#!/usr/bin/env python
# coding: utf-8

# # Random Signals
# 
# *This jupyter notebook is part of a [collection of notebooks](../index.ipynb) on various topics of Digital Signal Processing. Please direct questions and suggestions to [Sascha.Spors@uni-rostock.de](mailto:Sascha.Spors@uni-rostock.de).*

# ## Stationary Random Processes

# ### Definition
# 
# When the average statistical properties of a random process do not depend on the time index $k$, this process is termed as [*stationary random process*](https://en.wikipedia.org/wiki/Stationary_process). This can be expressed formally as
# 
# \begin{equation}
# E\{ f(x[k_1], x[k_2], \dots) \} = E\{ f(x[k_1 + \Delta], x[k_2 + \Delta], \dots) \},
# \end{equation}
# 
# where $\Delta \in \mathbb{Z}$ denotes an arbitrary shift of the sample index $k$. Above condition has to hold for all possible mapping functions $f(\cdot)$. From this definition it becomes clear that
# 
# * random signals of finite length and
# * deterministic signals $s[k] \neq C$ with $C \in \mathbb{R}$
# 
# cannot be stationary random processes in a strict sense.

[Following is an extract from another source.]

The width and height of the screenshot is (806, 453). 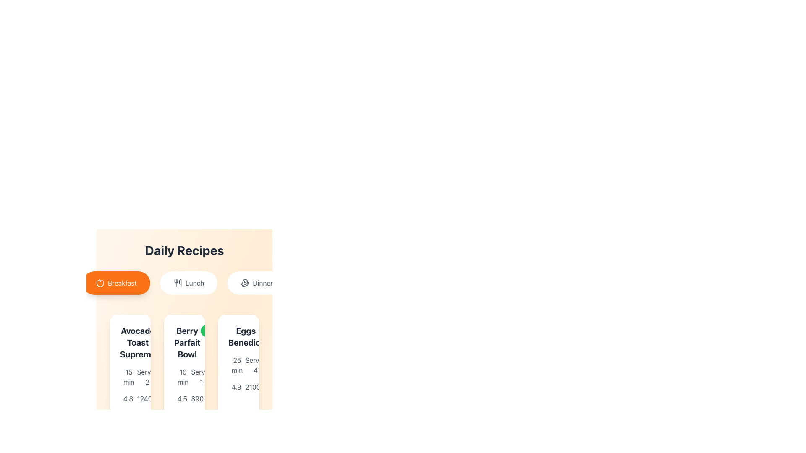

However, in practice it is often assumed to be sufficient if above condition holds within a finite interval of sample indexes of a random signal.

# ### Cumulative Distribution Functions and Probability Density Functions
# 
# It follows from above definition of a stationary process, that the univariate cumulative distribution function (CDF) of a stationary random process does not depend on the time index $k$
# 
# \begin{equation}
# P_x(\theta, k) = P_x(\theta).
# \end{equation}
# 
# The same holds for the univariate probability density function (PDF)
# 
# \begin{equation}
# p_x(\theta, k) = p_x(\theta).
# \end{equation}
# 
# The bivariate CDF of two stationary random signals $x[k]$ and $y[k]$ depends only on the difference $\kappa = k_x - k_y$
# 
# \begin{equation}
# P_{xy}(\theta_x, \theta_y, k_x, k_y) = P_{xy}(\theta_x, \theta_y, \kappa).
# \end{equation}
# 
# The same holds for the bivariate PDF
# 
# \begin{equation}
# p_{xy}(\theta_x, \theta_y, k_x, k_y) = p_{xy}(\theta_x, \theta_y, \kappa).
# \end{equation}

# ### First-Order Ensemble Averages
# 
# According to above definition of stationarity, for the first-order ensemble average of a stationary process the following relation must hold
# 
# \begin{equation}
# E\{ f(x[k]) \} = E\{ f(x[k + \Delta]) \},
# \end{equation}
# 
# hence, it does not depend on the time index $k$. For the linear mean this yields 
# 
# \begin{equation}
# \mu_x[k] = \mu_x
# \end{equation}
# 
# and for the variance we get
# 
# \begin{equation}
# \sigma_x^2[k] = \sigma_x^2.
# \end{equation}

# ### Cross- and Auto-Correlation Function
# 
# By introducing the PDF's properties for a stationary process into their definitions, it follows for the cross-correlation function (CCF) with $\kappa = k_x - k_y$
# 
# \begin{equation}
# \varphi_{xy}[k_x, k_y] = \varphi_{xy}[\kappa] = E\{ x[k] \cdot y[k-\kappa]\} = E\{ x[k+\kappa] \cdot y[k]\}
# \end{equation}
# 
# and for the auto-correlation function (ACF) with $\kappa = k_1 - k_2$
# 
# \begin{equation}
# \varphi_{xx}[k_1, k_2] = \varphi_{xx}[\kappa] = E\{ x[k] \cdot x[k-\kappa]\} = E\{ x[k+\kappa] \cdot x[k]\}.
# \end{equation}
# 
# Note that definition with respect to $\kappa$ and indices $_{xy}$ might vary in literature, so it is worth to ensure which signal is shifted into which direction. Our convention is consistent with Matlab's `xcorr()` and Python's `scipy.signal.correlate()`.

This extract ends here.